**Exercise description:**
Work out how many lines below contain "agent", then write only that number.

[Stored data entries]
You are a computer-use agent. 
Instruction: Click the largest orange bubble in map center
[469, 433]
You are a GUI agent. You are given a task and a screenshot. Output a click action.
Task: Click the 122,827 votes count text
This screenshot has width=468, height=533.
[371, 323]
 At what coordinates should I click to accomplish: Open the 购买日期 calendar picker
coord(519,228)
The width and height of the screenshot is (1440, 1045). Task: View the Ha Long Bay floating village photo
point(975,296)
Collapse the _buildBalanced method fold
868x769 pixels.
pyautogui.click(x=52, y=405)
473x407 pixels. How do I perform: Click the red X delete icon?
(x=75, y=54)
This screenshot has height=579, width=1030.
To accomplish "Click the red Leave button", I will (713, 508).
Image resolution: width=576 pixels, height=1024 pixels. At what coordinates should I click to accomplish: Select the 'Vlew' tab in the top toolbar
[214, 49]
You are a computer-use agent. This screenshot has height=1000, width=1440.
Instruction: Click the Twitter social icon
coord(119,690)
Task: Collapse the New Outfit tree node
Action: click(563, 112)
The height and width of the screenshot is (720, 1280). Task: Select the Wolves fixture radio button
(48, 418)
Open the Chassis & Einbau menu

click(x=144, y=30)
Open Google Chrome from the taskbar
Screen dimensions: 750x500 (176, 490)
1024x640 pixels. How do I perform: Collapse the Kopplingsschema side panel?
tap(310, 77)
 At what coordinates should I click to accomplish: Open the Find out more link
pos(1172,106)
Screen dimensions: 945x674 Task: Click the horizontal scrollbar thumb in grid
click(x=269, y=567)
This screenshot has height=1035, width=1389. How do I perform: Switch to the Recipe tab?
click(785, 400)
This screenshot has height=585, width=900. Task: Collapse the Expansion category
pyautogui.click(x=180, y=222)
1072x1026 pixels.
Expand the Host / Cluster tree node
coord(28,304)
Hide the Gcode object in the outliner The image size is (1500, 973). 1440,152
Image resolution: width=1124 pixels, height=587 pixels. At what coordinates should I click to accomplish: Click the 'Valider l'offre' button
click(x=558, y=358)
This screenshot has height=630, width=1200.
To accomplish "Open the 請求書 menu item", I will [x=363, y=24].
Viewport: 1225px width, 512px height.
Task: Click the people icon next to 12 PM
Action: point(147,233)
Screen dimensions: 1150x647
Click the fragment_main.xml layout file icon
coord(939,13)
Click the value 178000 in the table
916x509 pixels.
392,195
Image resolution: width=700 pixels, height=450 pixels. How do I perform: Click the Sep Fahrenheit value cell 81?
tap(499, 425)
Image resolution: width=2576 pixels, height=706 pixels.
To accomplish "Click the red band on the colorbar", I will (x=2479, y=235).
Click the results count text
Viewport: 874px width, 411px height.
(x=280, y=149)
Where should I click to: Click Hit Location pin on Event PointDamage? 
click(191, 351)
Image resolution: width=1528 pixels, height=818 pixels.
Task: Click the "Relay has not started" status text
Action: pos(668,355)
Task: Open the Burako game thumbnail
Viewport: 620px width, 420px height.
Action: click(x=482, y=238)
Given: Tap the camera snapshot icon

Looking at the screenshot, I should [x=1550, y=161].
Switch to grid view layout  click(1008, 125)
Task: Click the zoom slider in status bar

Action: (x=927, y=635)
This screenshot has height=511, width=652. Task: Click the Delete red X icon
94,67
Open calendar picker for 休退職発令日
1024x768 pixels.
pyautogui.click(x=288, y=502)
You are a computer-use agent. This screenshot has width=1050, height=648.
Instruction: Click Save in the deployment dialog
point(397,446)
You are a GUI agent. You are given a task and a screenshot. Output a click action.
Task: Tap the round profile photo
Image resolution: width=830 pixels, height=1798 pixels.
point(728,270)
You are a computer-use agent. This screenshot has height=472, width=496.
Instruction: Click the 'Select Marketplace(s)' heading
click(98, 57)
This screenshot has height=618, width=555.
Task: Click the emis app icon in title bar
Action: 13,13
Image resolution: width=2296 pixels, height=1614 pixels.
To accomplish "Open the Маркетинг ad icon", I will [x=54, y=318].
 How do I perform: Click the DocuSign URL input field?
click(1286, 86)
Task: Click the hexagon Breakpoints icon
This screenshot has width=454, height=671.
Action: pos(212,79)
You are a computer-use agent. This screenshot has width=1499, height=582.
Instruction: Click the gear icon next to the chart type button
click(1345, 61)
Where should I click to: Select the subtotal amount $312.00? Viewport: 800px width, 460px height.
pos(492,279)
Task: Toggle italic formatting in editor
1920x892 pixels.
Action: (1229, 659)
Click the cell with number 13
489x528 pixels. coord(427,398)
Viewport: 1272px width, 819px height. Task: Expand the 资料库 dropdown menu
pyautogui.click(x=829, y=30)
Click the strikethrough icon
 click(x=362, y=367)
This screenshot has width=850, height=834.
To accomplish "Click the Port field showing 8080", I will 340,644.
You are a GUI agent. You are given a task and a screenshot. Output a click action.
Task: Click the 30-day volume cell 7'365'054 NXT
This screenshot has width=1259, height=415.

**Response to this exercise:**
8